What is NetBIOS?
NetBIOS is a protocol commonly used by Windows machines to communicate to each other, provide shares, etc. Read more on Wikipedia.
The list of available NetBIOS names on a Windows machine is returned by the nbtstat command-line program (Windows only):
nbtstat -A IP-ADDRESS
The fetcher
NetBIOS Info fetcher retrieves the NetBIOS information provided by the Windows machines about themselves. Info is queried using the 137 UDP port.
The response has the following format:
DOMAIN\\USER@COMPUTER [MAC]
Where:
- DOMAIN - Windows domain or workgroup
- USER - currently logged in user
- COMPUTER - Windows computer name (may be different from DNS name)
- MAC - MAC address of the network interface, as reported by the machine (may be different of the actual one accessed using ARP)
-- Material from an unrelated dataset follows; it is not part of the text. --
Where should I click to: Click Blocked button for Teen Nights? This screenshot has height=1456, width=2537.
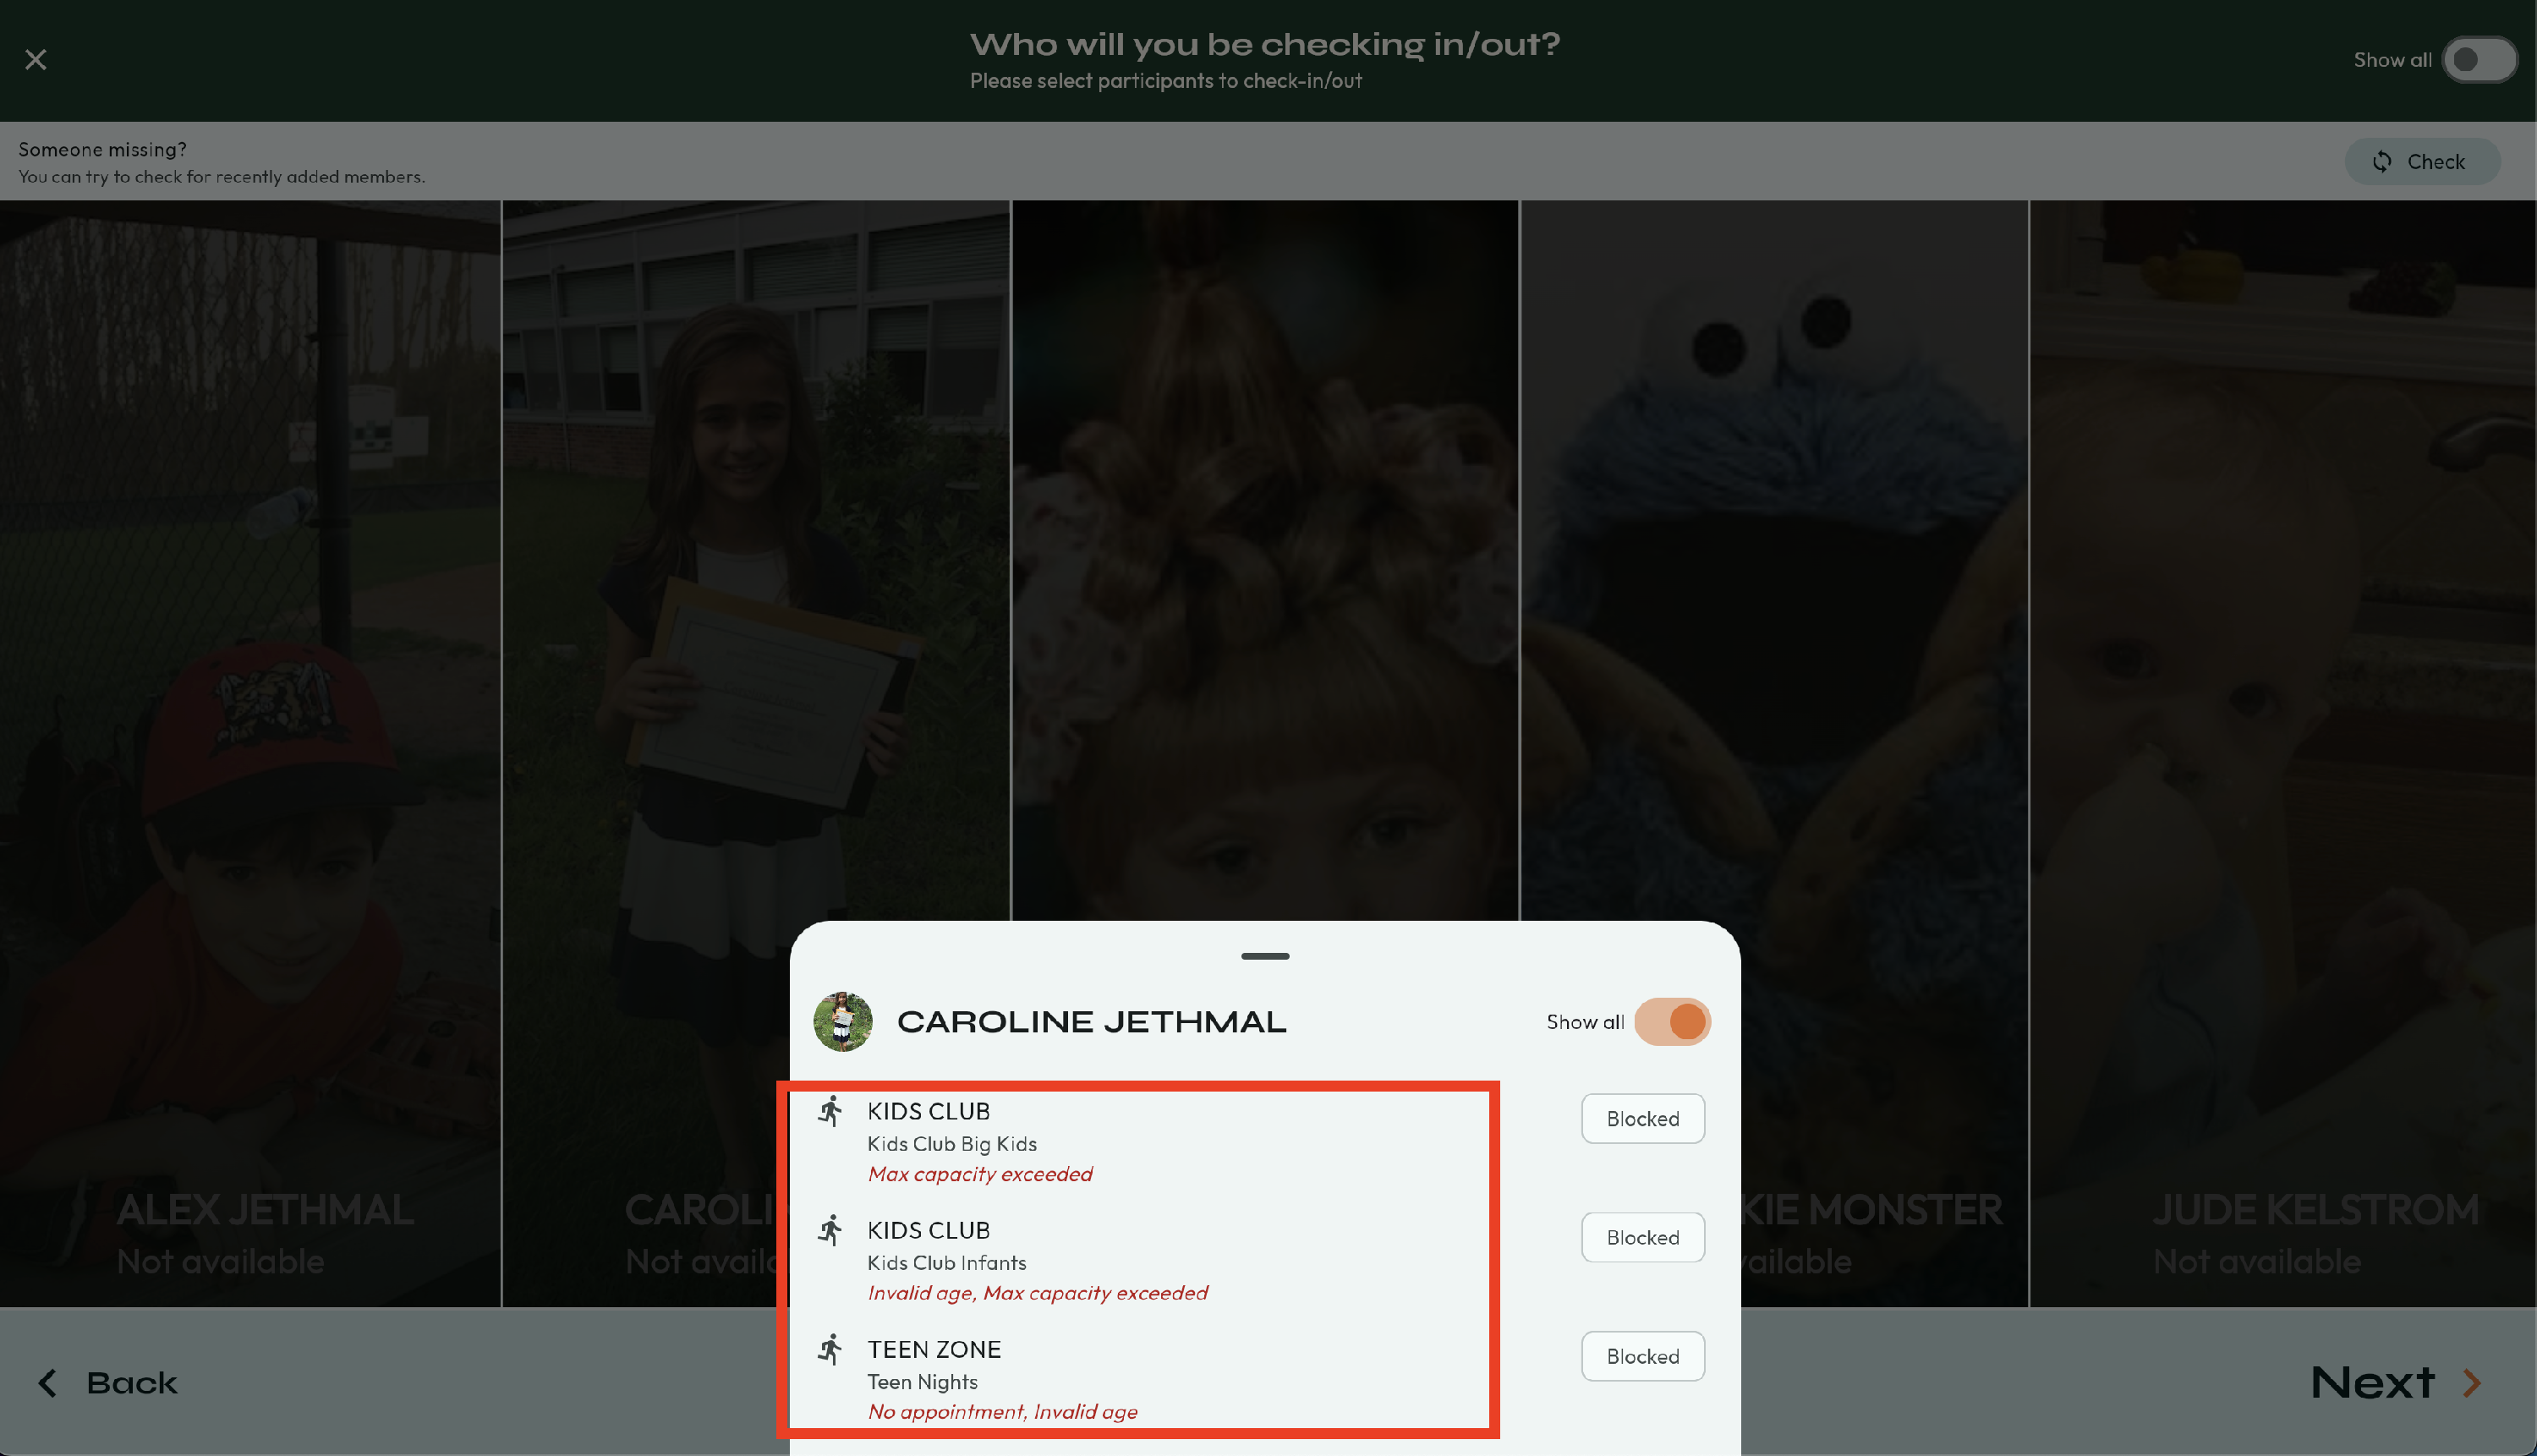[x=1642, y=1357]
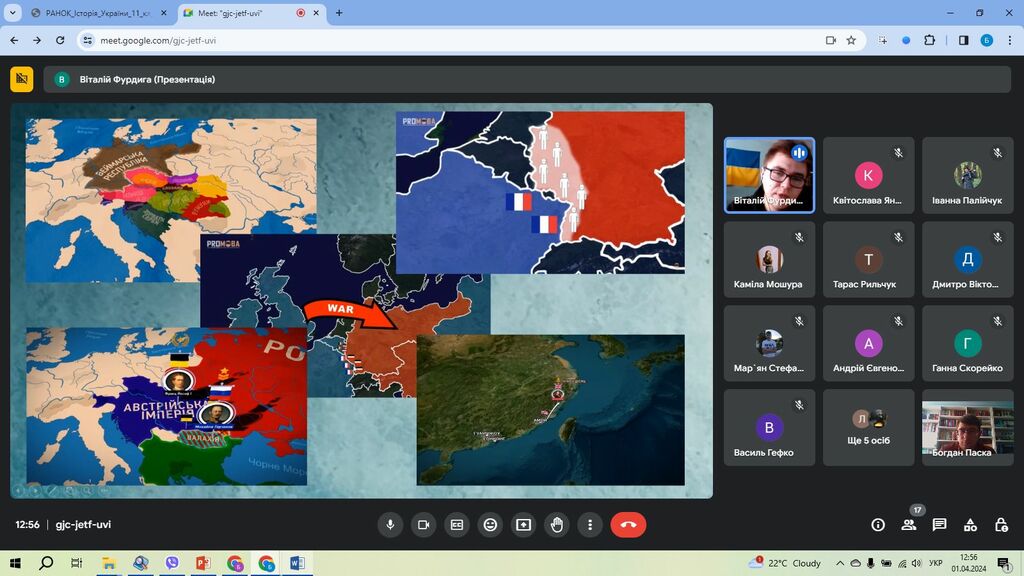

Some parts may be absent, depending on what info the actual machine provides about itself. Angry IP Scanner determines the types of the returned names by guessing (e.g. which is of them is username or domain).
Note: Angry IP Scanner 2.x used to provide separate columns for all of the tokens.
Availability
NetBIOS info cannot be retrieved from the machines that have firewall enabled (which are most modern installations of Windows starting from WinXP SP2).
Moreover, Windows XP machines usually don’t provide the username information at all by default, even if the firewall is disabled. In order to see the usernames from Angry IP Scanner, the Messenger Service must be enabled on scanned machines.